In light of the foregoing record, it is apparent that the question of defendant’s guilt depended to a very large degree on the jury’s determination of the relative credibility of the witnesses. The highly prejudicial implications arising from the questions asked of defendant on cross-examination could serve only to reduce and impair his credibility and to present him to the jury as a person of criminal tendencies. (See People v Sawyer, 256 Cal.App.2d 66, 77 [63 Cal.Rptr. 749]; cf People v. Ortega, 2 Cal.App.3d 884, 902 [83 Cal.Rptr. 260] .) (8) Since the resolution of defendant’s guilt or innocence turned on his credibility vis-a-vis that of the prosecution witnesses, the case comes within the rule that a miscarriage of justice has occurred when the case is closely balanced and the acts of misconduct are such as to have contributed materially to the verdict. (People v. Perez, supra, 58 Cal.2d 229, 247; People v. Lyons, 50 Cal.2d 245, 262 [324 P.2d 556]; People v. Covert, supra, 249 Cal.App.2d 81, 91.) In this case we conclude that it is reasonably probable that the verdict would have been in defendant’s favor if the prosecution had not implied, through improper cross-examination, that the defendant had previously engaged in similar illegal acts.
————————
Go on with the court opinion on prosecutorial misconduct in cross-examination, starting after its final sentence. The rows that come next have no connection to the court opinion passage.
————————
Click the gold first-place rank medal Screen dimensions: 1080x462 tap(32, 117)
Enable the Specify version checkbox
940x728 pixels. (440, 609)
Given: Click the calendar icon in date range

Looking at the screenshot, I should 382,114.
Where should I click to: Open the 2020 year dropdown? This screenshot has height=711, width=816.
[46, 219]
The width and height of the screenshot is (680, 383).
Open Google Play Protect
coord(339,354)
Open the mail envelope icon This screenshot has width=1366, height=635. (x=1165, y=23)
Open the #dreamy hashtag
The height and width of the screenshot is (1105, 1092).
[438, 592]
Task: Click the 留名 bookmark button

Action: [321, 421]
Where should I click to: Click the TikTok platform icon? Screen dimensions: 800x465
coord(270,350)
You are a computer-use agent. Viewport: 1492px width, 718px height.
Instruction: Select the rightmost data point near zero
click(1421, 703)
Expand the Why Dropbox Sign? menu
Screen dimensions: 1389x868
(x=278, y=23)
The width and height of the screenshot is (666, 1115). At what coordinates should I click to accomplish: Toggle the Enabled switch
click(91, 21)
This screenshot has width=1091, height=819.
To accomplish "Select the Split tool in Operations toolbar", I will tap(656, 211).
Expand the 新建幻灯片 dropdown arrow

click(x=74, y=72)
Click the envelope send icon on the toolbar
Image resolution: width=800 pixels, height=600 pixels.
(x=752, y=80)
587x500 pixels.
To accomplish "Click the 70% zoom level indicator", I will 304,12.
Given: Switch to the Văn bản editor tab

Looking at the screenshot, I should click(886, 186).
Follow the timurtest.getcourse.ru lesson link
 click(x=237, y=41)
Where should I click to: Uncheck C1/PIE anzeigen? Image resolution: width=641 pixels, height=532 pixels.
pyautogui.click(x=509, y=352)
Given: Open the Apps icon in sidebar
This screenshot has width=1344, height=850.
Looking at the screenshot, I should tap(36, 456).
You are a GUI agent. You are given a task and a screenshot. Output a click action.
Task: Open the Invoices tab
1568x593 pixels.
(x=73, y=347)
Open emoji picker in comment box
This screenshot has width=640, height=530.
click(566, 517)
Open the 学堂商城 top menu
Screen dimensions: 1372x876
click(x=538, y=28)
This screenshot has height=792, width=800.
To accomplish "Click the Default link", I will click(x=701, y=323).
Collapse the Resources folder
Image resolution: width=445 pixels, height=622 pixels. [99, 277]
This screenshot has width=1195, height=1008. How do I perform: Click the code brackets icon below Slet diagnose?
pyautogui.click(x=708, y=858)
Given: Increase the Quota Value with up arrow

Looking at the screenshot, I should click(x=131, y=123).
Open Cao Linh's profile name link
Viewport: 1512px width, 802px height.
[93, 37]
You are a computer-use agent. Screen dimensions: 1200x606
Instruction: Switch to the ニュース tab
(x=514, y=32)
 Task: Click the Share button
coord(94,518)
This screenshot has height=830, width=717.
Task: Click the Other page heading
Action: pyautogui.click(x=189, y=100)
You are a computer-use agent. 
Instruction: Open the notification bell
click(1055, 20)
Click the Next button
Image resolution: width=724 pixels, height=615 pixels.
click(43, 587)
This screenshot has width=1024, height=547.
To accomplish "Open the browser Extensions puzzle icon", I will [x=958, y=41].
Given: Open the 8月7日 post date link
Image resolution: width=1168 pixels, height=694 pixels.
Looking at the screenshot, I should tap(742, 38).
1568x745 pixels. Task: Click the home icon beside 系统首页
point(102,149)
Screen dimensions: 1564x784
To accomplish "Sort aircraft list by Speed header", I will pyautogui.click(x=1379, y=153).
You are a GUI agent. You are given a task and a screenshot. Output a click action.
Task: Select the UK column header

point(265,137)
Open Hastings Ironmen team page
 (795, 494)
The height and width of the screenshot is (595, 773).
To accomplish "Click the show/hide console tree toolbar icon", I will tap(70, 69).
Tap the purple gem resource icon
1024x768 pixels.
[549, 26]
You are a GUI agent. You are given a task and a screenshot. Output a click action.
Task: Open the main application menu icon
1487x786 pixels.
————————
◆ ANSWER AREA
We note in passing that the trial court admonished the jurors “not to draw any inference or make any speculation as to what the answer [to questions asked by the prosecutor to which objections were sustained] might have been. A question is not evidence . . . so just take the position that you never heard it.” Subsequently, the jurors were given a form instruction which stated that “You must never speculate to be true any insinuation suggested by a question asked a witness. A question is not evidence and may be considered only as it supplies meaning to the answer.” We conclude, however, that neither the admonition nor the form instruction were sufficient to cure the prejudicial effect of the prosecutor’s repeated insinuations regarding defendant’s past conduct. (See People v. Evans, 39 Cal.2d 242, 248-249 [246 P.2d 636], involving similar questions asked of a defendant evidently for the sole purpose of getting the presecutor’s statements before the jury.)
The judgment is reversed.
Wright, C.J., McComb, J., Tobriner, J., Mosk, J., Sullivan, J., and Clark, J., concurred.